ACEsuit / mace

MACE - Fast and accurate machine learning interatomic potentials with higher order equivariant message passing.
Other
415 stars 157 forks source link

[Bug?] Training the MACE model slows down gradually #169

Closed mjhong0708 closed 9 months ago

mjhong0708 commented 9 months ago

First of all, thanks for developers to share such a great model to community.

Description

When I tried to train MACE model on large bulk dataset(containing DFT optimization trajectories from Materials Project), I experienced slowdown of training over epochs. The slowdown occurs regardless on batch size, dataloader shuffling, etc. It does not happen with small molecule datasets (ex. MD17)

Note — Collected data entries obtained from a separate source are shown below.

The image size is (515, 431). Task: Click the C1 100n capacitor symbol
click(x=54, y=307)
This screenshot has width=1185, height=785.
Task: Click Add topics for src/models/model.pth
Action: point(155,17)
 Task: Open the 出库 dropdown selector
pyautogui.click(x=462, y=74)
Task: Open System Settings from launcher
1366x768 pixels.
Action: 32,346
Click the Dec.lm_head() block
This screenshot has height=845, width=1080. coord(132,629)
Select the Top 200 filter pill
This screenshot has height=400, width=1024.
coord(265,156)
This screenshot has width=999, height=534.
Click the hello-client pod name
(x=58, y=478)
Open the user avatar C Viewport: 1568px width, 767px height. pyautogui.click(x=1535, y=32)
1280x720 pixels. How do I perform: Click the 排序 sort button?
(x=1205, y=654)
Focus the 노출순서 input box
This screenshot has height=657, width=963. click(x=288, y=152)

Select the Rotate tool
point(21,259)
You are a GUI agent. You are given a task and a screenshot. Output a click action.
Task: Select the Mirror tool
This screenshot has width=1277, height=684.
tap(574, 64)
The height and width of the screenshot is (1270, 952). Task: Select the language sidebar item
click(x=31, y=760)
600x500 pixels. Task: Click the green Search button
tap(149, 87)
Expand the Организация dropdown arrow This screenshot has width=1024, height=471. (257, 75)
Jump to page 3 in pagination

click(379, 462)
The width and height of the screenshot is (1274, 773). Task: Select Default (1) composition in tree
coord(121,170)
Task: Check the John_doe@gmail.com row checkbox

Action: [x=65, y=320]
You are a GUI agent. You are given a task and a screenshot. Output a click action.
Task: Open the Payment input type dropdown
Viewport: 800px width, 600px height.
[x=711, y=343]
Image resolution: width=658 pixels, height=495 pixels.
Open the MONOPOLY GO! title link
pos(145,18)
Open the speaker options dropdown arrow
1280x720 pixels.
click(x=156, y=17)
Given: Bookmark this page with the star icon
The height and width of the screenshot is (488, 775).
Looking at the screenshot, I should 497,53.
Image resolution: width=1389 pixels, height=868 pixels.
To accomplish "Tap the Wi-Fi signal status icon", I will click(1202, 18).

Code and data for reproduction

Below is full script to reproduce my problem. To exclude any possible source of error other than the model itself, I wrote minimal energy-only training loop.

import json

import ase.data
import numpy as np
import torch
from e3nn import o3
from torch.nn import functional as F
from tqdm import tqdm

from mace.data.atomic_data import AtomicNumberTable, AtomicData
from mace.data.utils import config_from_atoms_list
from mace.modules.blocks import RealAgnosticInteractionBlock, RealAgnosticResidualInteractionBlock
from mace.modules.models import MACE
from mace.tools.torch_geometric import DataLoader

DEVICE = torch.device("cuda" if torch.cuda.is_available() else "cpu")

# Model definition
with open("atomic_energies.json", "r") as f:
    atomic_energies = json.load(f)

species = list(atomic_energies.keys())
atomic_numbers = [ase.data.atomic_numbers[s] for s in species]
atomic_energies = np.array([atomic_energies[s] for s in species])
model = MACE(
    r_max=5.0,
    num_bessel=8,
    num_polynomial_cutoff=5,
    max_ell=2,
    interaction_cls=RealAgnosticResidualInteractionBlock,
    interaction_cls_first=RealAgnosticInteractionBlock,
    num_interactions=2,
    num_elements=len(atomic_numbers),
    hidden_irreps=o3.Irreps("128x0e + 128x1o"),
    MLP_irreps="16x0e",
    atomic_energies=atomic_energies,
    avg_num_neighbors=32,
    atomic_numbers=atomic_numbers,
    correlation=2,
    gate=F.silu,
).to(DEVICE)

# Dataset
train_images = ase.io.read("train_dataset.traj", ":")
for i, atoms in enumerate(train_images):
    energy = atoms.get_potential_energy()
    forces = atoms.get_forces()
    atoms.info["energy"] = energy
    atoms.arrays["forces"] = forces
table = AtomicNumberTable(zs=atomic_numbers)
configs = config_from_atoms_list(train_images)
train_dataset = [
    AtomicData.from_config(config, table, 5.0)
    for config in tqdm(configs, desc="Building dataset")
]
train_loader = DataLoader(train_dataset, batch_size=4, shuffle=True)

# Training
def train_loop(model, batch, optimizer):
    optimizer.zero_grad()
    output = model(batch.cuda(), compute_force=False)
    loss = F.mse_loss(output["energy"].squeeze(), batch.energy.squeeze())
    loss.backward()
    optimizer.step()
    return loss.item()

optimizer = torch.optim.Adam(model.parameters(), lr=5e-3)
for i in range(1000):
    num_batches = len(train_loader)
    loss = 0.0
    for batch in tqdm(train_loader, total=num_batches, desc=f"Epoch {i}"):
        loss += train_loop(model, batch, optimizer) / num_batches

    print(f"Epoch {i} loss: {loss:.6f}")

I also attach the training dataset (train_dataset.traj) and atomic_energies.json.

Screenshots

slow_down

After some hundreds of epochs, the time for epochs increases more than 2x.

Running environment:

What could be the reason for problem? I'm curious if the origin of this problem is e3nn or mace. Thanks in advance!

ilyes319 commented 9 months ago

Hey,

I see that you need to start using the official training script of MACE. I highly recommend you use the official training script, as we use different regularizations essential to MACE performance.

We are not experiencing the same thing with our trainer. On the slowdown, I suspect it might be that you are caching information on your GPU, and it is accumulating. I don't think it is coming from MACE.